[Source]:
Is there a portable way to discard a number of readable bytes from a socket-like file descriptor?

Is there a portable way to discard a number of incoming bytes from a socket without copying them to userspace? On a regular file, I could use lseek(), but on a socket, it's not possible. I have two scenarios where I might need it:
A stream of records is arriving on a file descriptor (which can be a TCP, a SOCK_STREAM type UNIX domain socket or potentially a pipe). Each record is preceeded by a fixed size header specifying its type and length, followed by data of variable length. I want to read the header first and if it's not of the type I'm interested in, I want to just discard the following data segment without transferring them into user space into a dummy buffer.
A stream of records of varying and unpredictable length is arriving on a file descriptor. Due to asynchronous nature, the records may still be incomplete when the fd becomes readable, or they may be complete but a piece of the next record already may be there when I try to read a fixed number of bytes into a buffer. I want to stop reading the fd at the exact boundary between the records so I don't need to manage partially loaded records I accidentally read from the fd. So, I use recv() with MSG_PEEK flag to read into a buffer, parse the record to determine its completeness and length, and then read again properly (thus actually removing data from the socket) to the exact length. This would copy the data twice - I want to avoid that by simply discarding the data buffered in the socket by an exact amount.

[Dataset content]:
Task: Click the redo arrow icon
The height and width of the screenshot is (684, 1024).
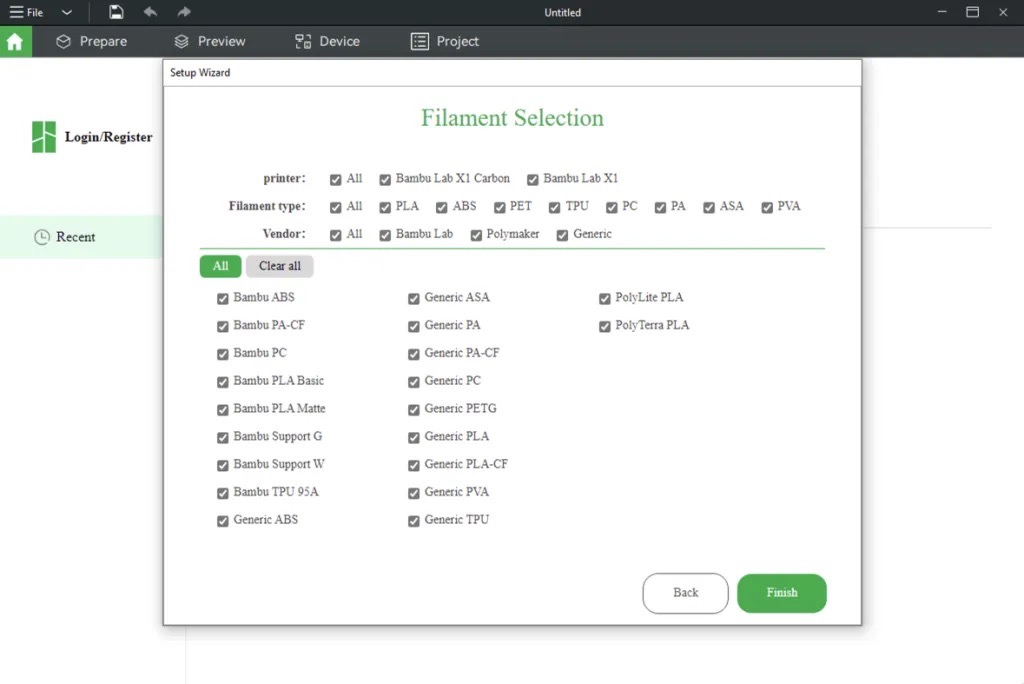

...

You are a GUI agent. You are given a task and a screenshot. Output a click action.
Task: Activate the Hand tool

[Objectives]:
1: Decide whether each of the following statements agrees with the socket question, answering yes or no and quoting the words of that question that decide it. (a) On a regular file, lseek() could be used to skip bytes. (b) In the first scenario, each record begins with a header of variable size. (c) Reading with MSG_PEEK and then reading again copies the data only once.
2: Reproduce the socket question word for word, from "Is there a portable way to discard a number of readable" up to and including "a dummy buffer.".

[Replies]:
1:
(a) Yes: "On a regular file, I could use lseek()"
(b) No: "a fixed size header specifying its type and length"
(c) No: "This would copy the data twice"

2:
Is there a portable way to discard a number of readable bytes from a socket-like file descriptor?

Is there a portable way to discard a number of incoming bytes from a socket without copying them to userspace? On a regular file, I could use lseek(), but on a socket, it's not possible. I have two scenarios where I might need it:
A stream of records is arriving on a file descriptor (which can be a TCP, a SOCK_STREAM type UNIX domain socket or potentially a pipe). Each record is preceeded by a fixed size header specifying its type and length, followed by data of variable length. I want to read the header first and if it's not of the type I'm interested in, I want to just discard the following data segment without transferring them into user space into a dummy buffer.